[Extracted records]
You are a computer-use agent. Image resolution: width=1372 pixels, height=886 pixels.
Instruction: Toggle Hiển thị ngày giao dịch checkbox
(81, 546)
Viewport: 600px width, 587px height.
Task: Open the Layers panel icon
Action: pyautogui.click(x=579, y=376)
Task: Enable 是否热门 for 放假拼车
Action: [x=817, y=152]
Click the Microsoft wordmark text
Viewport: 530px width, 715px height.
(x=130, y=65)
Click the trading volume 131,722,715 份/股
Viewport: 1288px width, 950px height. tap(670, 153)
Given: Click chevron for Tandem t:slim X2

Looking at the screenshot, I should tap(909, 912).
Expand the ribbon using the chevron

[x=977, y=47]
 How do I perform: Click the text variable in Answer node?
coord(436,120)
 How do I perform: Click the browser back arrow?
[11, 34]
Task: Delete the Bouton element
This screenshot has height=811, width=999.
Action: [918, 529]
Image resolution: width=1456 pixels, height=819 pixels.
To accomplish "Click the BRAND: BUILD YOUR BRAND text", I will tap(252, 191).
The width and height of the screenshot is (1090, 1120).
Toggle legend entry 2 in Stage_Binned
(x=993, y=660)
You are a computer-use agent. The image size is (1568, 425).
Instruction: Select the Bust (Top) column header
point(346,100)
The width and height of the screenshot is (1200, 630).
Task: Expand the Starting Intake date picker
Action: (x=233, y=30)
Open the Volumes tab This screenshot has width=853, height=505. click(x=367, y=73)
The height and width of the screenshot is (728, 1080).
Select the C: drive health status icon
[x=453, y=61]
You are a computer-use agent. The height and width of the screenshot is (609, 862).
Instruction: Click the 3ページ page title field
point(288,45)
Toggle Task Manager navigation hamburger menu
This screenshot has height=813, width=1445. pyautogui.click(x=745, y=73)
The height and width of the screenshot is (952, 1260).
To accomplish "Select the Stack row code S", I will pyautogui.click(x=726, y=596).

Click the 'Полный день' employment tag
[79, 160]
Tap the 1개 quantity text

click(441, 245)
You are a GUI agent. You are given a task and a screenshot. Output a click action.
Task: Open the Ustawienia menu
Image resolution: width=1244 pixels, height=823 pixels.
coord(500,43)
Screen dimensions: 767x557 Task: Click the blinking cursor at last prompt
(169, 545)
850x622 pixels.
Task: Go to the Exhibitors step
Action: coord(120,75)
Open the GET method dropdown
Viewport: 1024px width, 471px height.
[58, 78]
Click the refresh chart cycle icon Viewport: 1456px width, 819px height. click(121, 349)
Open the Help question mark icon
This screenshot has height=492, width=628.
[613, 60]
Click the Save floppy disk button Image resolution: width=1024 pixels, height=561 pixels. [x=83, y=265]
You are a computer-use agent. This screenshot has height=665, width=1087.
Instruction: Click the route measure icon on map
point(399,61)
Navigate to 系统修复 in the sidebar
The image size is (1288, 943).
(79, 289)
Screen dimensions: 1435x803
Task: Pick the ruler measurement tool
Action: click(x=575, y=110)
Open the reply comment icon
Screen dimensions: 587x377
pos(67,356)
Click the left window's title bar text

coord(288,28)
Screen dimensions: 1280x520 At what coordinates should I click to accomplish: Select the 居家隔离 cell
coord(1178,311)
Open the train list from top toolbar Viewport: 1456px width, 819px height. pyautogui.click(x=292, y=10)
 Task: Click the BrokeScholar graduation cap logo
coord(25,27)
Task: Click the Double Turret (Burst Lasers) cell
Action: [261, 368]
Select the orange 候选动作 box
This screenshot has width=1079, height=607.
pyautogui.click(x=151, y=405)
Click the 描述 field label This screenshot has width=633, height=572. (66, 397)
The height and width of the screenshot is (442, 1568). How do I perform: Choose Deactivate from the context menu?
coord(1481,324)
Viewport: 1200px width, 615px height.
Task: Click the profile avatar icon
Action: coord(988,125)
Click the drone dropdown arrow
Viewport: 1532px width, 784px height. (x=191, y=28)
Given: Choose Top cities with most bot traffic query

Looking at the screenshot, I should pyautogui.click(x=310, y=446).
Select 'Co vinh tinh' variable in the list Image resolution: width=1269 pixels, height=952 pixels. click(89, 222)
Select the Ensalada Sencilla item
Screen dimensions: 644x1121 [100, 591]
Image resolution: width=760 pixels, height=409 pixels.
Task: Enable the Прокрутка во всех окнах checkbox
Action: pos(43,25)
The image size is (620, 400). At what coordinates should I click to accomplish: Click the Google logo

• [Task goal]:
Starting at the line above that contains "Toggle Task Manager navigation hamburger menu", repeat each line exactly up to and including the line that contains "You are a computer-use agent. This", and stop there.

• [Output for this task]:
Toggle Task Manager navigation hamburger menu
This screenshot has height=813, width=1445. pyautogui.click(x=745, y=73)
The height and width of the screenshot is (952, 1260).
To accomplish "Select the Stack row code S", I will pyautogui.click(x=726, y=596).

Click the 'Полный день' employment tag
[79, 160]
Tap the 1개 quantity text

click(441, 245)
You are a GUI agent. You are given a task and a screenshot. Output a click action.
Task: Open the Ustawienia menu
Image resolution: width=1244 pixels, height=823 pixels.
coord(500,43)
Screen dimensions: 767x557 Task: Click the blinking cursor at last prompt
(169, 545)
850x622 pixels.
Task: Go to the Exhibitors step
Action: coord(120,75)
Open the GET method dropdown
Viewport: 1024px width, 471px height.
[58, 78]
Click the refresh chart cycle icon Viewport: 1456px width, 819px height. click(121, 349)
Open the Help question mark icon
This screenshot has height=492, width=628.
[613, 60]
Click the Save floppy disk button Image resolution: width=1024 pixels, height=561 pixels. [x=83, y=265]
You are a computer-use agent. This screenshot has height=665, width=1087.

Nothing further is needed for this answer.